Susan Anderson, LCSW is the American author of The Journey from Abandonment to Healing, a self-help book about the pain of relationship breakups. Anderson developed her ideas after her husband of eighteen years left her for another woman. Anderson was interviewed on The Early Show (CBS) on February 14, 2007 She was also interviewed on National Public Radio (NPR) Inner Visions "Overcoming Self Sabotage and Healing Abandonment" June 23, 2015.

In her book, Anderson contends that the grief of being spurned in a romantic relationship can create a trauma powerful enough "to implant an emotional drain deep within the self that if left unresolved, leeches self-esteem and creates self sabotage". Anderson adapts the five phases of grief identified in the Kübler-Ross model to relationship break-ups reshaping them as: Shattering, Withdrawal, Internalizing, Rage and Lifting.
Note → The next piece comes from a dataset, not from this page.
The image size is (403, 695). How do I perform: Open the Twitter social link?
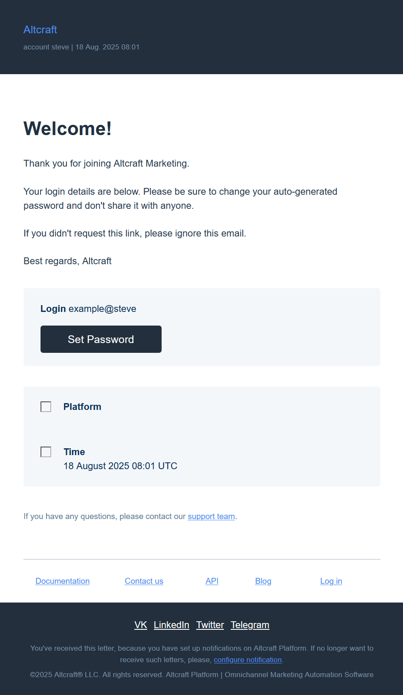pos(210,625)
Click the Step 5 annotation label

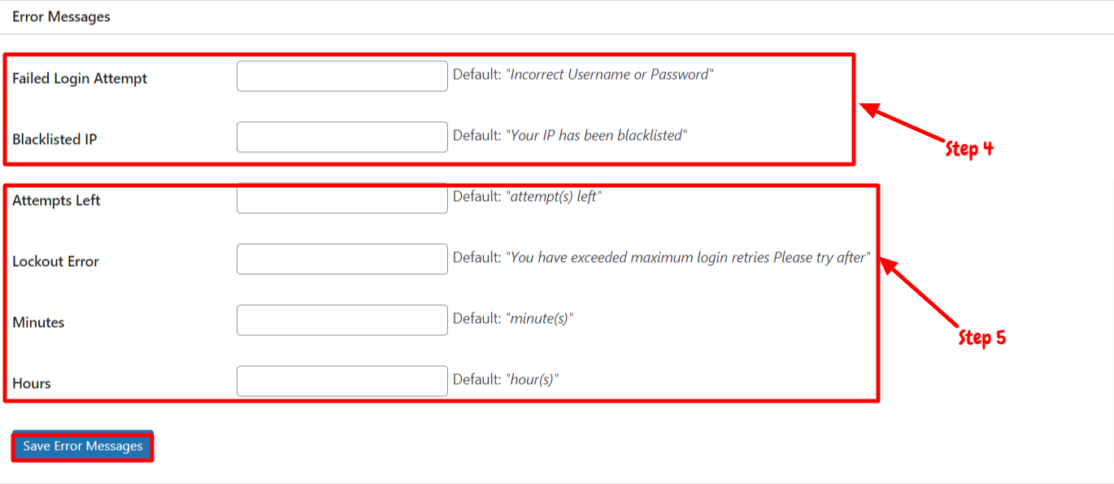point(981,338)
Susan Anderson is a private practice psychotherapist in New York. She has a Masters of Liberal Studies (Stony Brook University, 1974), a Masters of Social Work (Stony Brook University, 1983), is a credentialed alcoholism and substance abuse counselor, and a member of the National Association of Social Workers. She also authored Black Swan and Taming Your Outer Child.

==Controversy==
While Kübler-Ross, Anderson, and others have attempted to define discrete stages of grief, such as an initial period of numbness leading to depression and finally to reorganization and recovery, most modern grief specialists recognize the variations and fluidity of grief experiences, that differ considerably in intensity and length among cultural groups and from person to person. No grief stage theory has been able to account for how people cope with loss, why they experience varying degrees and types of distress at different times, and how or when they adjust to a life without their loved one over time.